**Enunciado**: Dê continuidade ao texto sobre a trajetória de Lorena, começando logo após a última frase apresentada.

**Trecho do texto**:
__________________________________________________
Quinta-feira foi o primeiro dia de aula de Lorena. “Carrego um cargo pesado. Ouvi que não seria capaz, mas quebrei uma linhagem familiar forte. Da minha casa, serei a única a me formar. Venho de um bairro periférico, de uma escola pobre. Quero ser absurdamente reconhecida no meu trabalho”, planeja. A família e Lorena moram no Bairro Jardim Felicidade, na Região Norte de Belo Horizonte. A jovem relembra as condições precárias da escola, que ficava às margens de um córrego e com frequência tinha as aulas suspensas por falta de professores ou por infestação de insetos.
Quem a vê senhora de si num vestido preto longo pelos espaços da cidade não pode imaginar que a jovem foi vítima de bullying durante toda a vida escolar.
Um dos livros fundamentais para que forjasse sua personalidade foi Diário de Carol, de Inês Stanisiere. Lorena se identificou com os dilemas próprios da idade relatadas pela personagem, uma menina que passava da infância para a adolescência. “Minha mãe me ajudou muito. Enchia-me de livros, me levava ao cinema. Tinha toda a coleção das revistas da Turma da Mônica, que eu colocava em duas caixas”, recorda. Criança, não tinha consciência racial, mas desconfiava de que a cor da pele e a textura de seu cabelo eram os motivos da ofensa dos amigos.
__________________________________________________
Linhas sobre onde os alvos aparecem
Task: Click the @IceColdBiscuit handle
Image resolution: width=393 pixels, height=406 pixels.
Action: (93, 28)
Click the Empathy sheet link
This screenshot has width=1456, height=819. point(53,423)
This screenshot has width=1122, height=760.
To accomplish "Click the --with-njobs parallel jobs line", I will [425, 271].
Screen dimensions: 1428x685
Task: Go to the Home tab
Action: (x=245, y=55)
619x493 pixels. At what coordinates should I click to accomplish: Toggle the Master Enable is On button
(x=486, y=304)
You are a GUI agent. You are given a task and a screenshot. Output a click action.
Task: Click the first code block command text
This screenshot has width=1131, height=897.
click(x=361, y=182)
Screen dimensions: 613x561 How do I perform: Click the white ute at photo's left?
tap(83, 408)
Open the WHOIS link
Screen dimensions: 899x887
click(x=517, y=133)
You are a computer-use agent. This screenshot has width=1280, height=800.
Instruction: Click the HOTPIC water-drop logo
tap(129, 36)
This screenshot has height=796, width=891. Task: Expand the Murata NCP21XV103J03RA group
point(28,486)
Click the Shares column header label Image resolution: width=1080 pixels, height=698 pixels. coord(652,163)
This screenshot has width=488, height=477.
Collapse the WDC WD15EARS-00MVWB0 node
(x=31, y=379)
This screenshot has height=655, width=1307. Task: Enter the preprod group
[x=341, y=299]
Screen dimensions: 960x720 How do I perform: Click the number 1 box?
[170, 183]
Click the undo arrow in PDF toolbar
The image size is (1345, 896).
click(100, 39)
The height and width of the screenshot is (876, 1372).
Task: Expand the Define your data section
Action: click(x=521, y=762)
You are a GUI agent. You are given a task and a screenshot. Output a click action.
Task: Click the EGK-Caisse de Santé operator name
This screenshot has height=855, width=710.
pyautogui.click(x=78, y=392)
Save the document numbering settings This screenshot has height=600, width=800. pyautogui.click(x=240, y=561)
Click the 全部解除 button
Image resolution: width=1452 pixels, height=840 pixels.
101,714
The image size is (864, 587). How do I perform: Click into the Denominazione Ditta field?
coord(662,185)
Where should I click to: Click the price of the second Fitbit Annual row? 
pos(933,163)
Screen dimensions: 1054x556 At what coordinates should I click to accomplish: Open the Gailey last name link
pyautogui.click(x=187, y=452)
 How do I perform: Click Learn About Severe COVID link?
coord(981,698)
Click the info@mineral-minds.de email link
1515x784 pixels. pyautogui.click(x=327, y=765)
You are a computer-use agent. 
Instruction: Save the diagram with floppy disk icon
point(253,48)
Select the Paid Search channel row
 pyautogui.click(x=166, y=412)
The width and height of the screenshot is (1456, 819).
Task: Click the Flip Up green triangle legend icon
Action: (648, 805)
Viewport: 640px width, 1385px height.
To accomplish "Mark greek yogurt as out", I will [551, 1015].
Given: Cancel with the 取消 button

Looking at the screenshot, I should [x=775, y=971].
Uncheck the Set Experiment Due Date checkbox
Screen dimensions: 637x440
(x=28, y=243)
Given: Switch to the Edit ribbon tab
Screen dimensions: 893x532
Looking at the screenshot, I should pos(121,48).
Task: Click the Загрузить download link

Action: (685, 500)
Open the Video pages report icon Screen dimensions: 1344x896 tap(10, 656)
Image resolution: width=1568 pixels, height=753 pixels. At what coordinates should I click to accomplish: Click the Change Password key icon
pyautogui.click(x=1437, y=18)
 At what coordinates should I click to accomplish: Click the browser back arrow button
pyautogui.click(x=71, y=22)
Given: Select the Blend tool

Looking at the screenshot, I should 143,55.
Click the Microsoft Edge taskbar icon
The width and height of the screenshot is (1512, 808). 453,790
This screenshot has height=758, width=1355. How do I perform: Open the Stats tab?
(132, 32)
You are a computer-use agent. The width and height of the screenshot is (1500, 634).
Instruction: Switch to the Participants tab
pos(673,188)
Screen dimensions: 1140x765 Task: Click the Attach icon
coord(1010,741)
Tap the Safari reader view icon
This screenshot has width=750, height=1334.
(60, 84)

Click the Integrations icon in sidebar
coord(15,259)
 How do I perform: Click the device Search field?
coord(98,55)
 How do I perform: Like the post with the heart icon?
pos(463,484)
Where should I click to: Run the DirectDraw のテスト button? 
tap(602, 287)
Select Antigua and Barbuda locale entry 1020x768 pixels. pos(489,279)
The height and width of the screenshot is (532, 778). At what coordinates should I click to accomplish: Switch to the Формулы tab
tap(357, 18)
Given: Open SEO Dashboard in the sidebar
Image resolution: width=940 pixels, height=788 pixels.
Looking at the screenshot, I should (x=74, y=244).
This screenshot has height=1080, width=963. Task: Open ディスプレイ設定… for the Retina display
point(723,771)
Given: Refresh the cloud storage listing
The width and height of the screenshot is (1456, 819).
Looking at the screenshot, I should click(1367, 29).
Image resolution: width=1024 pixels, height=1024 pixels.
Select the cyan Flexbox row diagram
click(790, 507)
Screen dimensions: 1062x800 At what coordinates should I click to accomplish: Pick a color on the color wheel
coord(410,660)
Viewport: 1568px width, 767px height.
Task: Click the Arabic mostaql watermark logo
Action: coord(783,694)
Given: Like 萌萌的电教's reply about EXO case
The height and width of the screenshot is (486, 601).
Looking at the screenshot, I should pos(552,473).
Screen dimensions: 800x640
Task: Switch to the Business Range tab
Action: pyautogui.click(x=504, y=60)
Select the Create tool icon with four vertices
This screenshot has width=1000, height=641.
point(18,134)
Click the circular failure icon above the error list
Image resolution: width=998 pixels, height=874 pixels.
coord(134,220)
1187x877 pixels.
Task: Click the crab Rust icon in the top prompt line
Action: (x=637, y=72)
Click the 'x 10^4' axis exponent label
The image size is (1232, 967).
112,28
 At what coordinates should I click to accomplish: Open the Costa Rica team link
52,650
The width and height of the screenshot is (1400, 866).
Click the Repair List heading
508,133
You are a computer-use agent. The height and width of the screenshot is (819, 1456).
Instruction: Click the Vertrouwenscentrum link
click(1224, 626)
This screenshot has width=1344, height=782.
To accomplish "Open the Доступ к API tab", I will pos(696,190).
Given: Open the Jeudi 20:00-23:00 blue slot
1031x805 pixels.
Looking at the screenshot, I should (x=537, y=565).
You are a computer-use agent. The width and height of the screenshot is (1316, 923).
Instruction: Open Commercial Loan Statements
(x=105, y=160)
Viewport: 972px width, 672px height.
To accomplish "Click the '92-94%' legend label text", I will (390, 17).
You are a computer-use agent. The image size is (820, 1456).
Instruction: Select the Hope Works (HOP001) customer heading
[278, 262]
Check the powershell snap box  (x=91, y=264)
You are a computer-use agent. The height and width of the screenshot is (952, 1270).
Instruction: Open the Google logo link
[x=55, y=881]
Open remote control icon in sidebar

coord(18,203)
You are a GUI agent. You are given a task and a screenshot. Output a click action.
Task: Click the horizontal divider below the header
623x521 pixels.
__________________________________________________
**Resposta**:
A consciência da negritude foi se revelando tempos depois, quando começou a usar a linguagem da fotografia e a arte para se expressar. Depois que o pai lhe deu uma câmera fotográfica, matriculou-se em aulas para manejar o aparelho e, posteriormente, em um curso de arte, que lhe abriram um mundo de possibilidades. Por meio dos cliques, pôde acompanhar o processo de diversas meninas de assumir a textura natural dos cabelos. Nas palavras de Lorena, o “encrespar”, um movimento de autoaceitação dos cabelos crespos. As fotos abriram caminho para um projeto maior, que incluiu entrevistas com meninas negras, o que permitiu a Lorena se confrontar com sua identidade. As fotografias e entrevistas viraram o livro Encrespar, lançado de maneira independente na Funarte, em outubro de 2014. No ensino médio, Lorena mudou de escola, os insultos diminuíram. Na mesma época, teve contato com grupos feministas. Participou de marcha de mulheres e congressos. “O movimento feminista me salvou, me tirou do fundo do poço e me ajudou a resgatar minha autoestima. Possibilitou que me reconhecesse como negra”, diz Lorena, que hoje se autodefine como feminista negra.
A jovem ingressou no curso de jornalismo, mas sofria com falas preconceituosas de professores. Resolveu largar, mas o interesse pela comunicação seguiu. Criou o site Mulher Mineira. A internet tornou-se plataforma para que Lorena pudesse se expressar, o que tem feito com boa aceitação. No seu perfil pessoal, tem 3.117 amigos e 6.246 seguidores. Em outro texto seu que repercutiu, ela faz uma releitura do poema E agora, José?, de Drummond. Lorena escreveu E agora, mulher?, em que fala dos dilemas vividos pela mulheres todas depois que os sutiãs foram queimados. O título do poema foi tatuado nas costelas com o símbolo do sexo feminino e mão fechada. Nas leituras diárias, mais feminismo: o livro Mrs. Dalloway, de Virgínia Wolf, e os textos da colunista Djamila Ribeiro.
“Carrego um cargo pesado. Ouvi que não seria capaz, mas quebrei uma linhagem familiar forte. Da minha casa, serei a única a me formar (...) Quero ser absurdamente reconhecida no meu trabalho”
“Atacavam meu cabelo e meu biotipo muito magro. Não me encaixava no padrão estético que me era exigido” .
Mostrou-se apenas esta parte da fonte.